Posted: Mon Feb 27, 2006 2:01 pm Post subject: Incident classification
I am curious how to draw the conclusion that no root cause is being drawn based on what I described. Point being, I'm interested in knowing exactly what you mean. I agree you need to classify the errors to do root cause analysis, but to do that, don't you need to break the error into components? Just curious what exactly you meant there. I obviously simplified what I described and perhaps too much. I don't agree that anyone really can or should take what is being used in one environment and duplicate it in another. Environments and goals differ. I simply posted that in response to a call for examples on how people have classified helpdesk requests.
There ARE best practice guidelines for doing so, many and varied, although most of the basics remain the same. I believe ITIL relies heavily on the six sigma guidelines for incident classification?
My point about "common sense" was probably another over-simplification. The point is that ITIL is yet another set of guidelines for best practice. It's not magic, and while it does have some philosophy differences from other "best practice" guidelines, it basically calls for the use of best practices with a focus on improving customer support, correct? I'm also unaware of any hard and fast rules or materials that indicate, for instance, exactly how one should set up categories for a helpdesk, for example, instead relying on the implementor's application of ITIL principles in light of his/her organizational goals to set these things up.
Using best practices, one needs to break calls into classifications by which metrics can be drawn and RCA be done based upon those as well as other information contained in the ticket, correct? How do you see classification being broken down? I'd like to see some other examples as well in order to discuss the merits of such a system and how it works in practical application. Without good classification, I'm sure we'd all agree that RCA and service improvement in general is a difficult proposition.
Also, if one used ISO guidelines, research from industry leaders (e.g. HDI, Gartner, etc.) is one not better suited and prepared for ITIL implementation?
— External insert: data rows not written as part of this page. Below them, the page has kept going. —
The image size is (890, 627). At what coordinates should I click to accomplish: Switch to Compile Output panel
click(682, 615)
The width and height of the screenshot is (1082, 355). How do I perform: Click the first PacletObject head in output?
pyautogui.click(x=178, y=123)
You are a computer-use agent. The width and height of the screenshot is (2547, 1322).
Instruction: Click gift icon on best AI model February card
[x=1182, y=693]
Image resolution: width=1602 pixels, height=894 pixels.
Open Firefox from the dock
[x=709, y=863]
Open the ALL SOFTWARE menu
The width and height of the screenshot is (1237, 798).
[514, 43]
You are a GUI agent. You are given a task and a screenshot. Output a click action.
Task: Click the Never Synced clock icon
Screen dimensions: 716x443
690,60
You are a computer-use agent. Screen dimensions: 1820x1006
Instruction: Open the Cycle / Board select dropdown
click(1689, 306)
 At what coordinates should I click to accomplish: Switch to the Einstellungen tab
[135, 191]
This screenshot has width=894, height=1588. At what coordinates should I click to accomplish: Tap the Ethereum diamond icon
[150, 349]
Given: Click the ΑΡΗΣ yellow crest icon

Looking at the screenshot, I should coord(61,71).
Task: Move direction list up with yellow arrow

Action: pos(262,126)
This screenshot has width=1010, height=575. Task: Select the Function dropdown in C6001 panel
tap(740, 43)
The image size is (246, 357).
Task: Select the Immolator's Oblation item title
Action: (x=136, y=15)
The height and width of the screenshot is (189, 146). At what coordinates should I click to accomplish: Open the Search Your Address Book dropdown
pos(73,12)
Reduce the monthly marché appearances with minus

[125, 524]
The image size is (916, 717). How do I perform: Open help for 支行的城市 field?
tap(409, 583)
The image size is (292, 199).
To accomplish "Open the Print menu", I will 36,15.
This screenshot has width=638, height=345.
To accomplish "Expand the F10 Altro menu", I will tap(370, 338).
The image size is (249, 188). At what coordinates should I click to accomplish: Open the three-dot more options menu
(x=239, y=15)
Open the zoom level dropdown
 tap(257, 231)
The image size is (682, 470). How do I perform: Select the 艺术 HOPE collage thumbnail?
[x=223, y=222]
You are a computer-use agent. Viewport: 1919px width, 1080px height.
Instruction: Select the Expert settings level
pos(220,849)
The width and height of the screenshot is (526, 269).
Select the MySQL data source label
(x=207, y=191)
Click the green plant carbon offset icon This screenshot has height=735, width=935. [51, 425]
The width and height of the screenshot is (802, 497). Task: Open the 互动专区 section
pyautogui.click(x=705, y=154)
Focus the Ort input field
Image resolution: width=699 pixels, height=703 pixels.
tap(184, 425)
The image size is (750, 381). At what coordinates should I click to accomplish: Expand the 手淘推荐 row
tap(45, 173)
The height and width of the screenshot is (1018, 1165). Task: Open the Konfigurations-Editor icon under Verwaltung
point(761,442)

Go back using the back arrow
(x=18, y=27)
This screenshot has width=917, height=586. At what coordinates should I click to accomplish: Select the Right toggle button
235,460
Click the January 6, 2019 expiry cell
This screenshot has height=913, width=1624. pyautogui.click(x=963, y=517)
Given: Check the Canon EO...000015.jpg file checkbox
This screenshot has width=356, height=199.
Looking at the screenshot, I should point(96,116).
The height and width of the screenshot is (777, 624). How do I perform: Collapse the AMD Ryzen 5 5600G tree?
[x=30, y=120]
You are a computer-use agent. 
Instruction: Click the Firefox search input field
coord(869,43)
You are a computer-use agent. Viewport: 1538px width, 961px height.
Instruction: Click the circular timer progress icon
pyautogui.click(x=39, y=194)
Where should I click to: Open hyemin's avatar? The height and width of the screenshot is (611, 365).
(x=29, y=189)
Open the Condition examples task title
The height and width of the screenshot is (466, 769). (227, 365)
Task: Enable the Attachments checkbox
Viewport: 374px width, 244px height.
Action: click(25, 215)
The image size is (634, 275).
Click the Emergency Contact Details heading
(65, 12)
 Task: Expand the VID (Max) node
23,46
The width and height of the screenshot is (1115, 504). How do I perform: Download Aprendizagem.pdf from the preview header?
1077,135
Also, I'd like to hear some input on how to go about and the benefits and pitfalls of trying to implement ITIL for problem management for example, without having organizational commitment to configuration management and the other areas. I'm facing that currently and see problems inherent with the implementation when configuration management in particular is missing. Any help appreciated!
Joined: Mar 12, 2005 Posts: 255 Location: Melbourne, Australia
Posted: Mon Feb 27, 2006 11:06 pm Post subject:
Fair enough. Let me start by saying my post was not intended to be personal or critical. However, on reading it, I think it did come across that way - so apologies. Yes your post was answering the question directly. If I could I would remove the 'caution' sentence, and rephrase a couple of others.
Let me respond to your last paragraph first, as it will balance my previous post somewhat. ITIL processes are extremely interdependent. The common practice of implementing them in various sequences poses real challenges for those of us at the coal face. So, for example if you have no brief to implement supporting levels of configuration and service level management, and have been told to implement just incident management (or just incident, problem and change management), then it is going to be overloaded (in an information architecture sense) with data that the missing processes cannot provide, but which is nonetheless required. In such a case there is no alternative but to compensate practically, and a classification approach like the one you outlined would be entirely appropriate in many contexts.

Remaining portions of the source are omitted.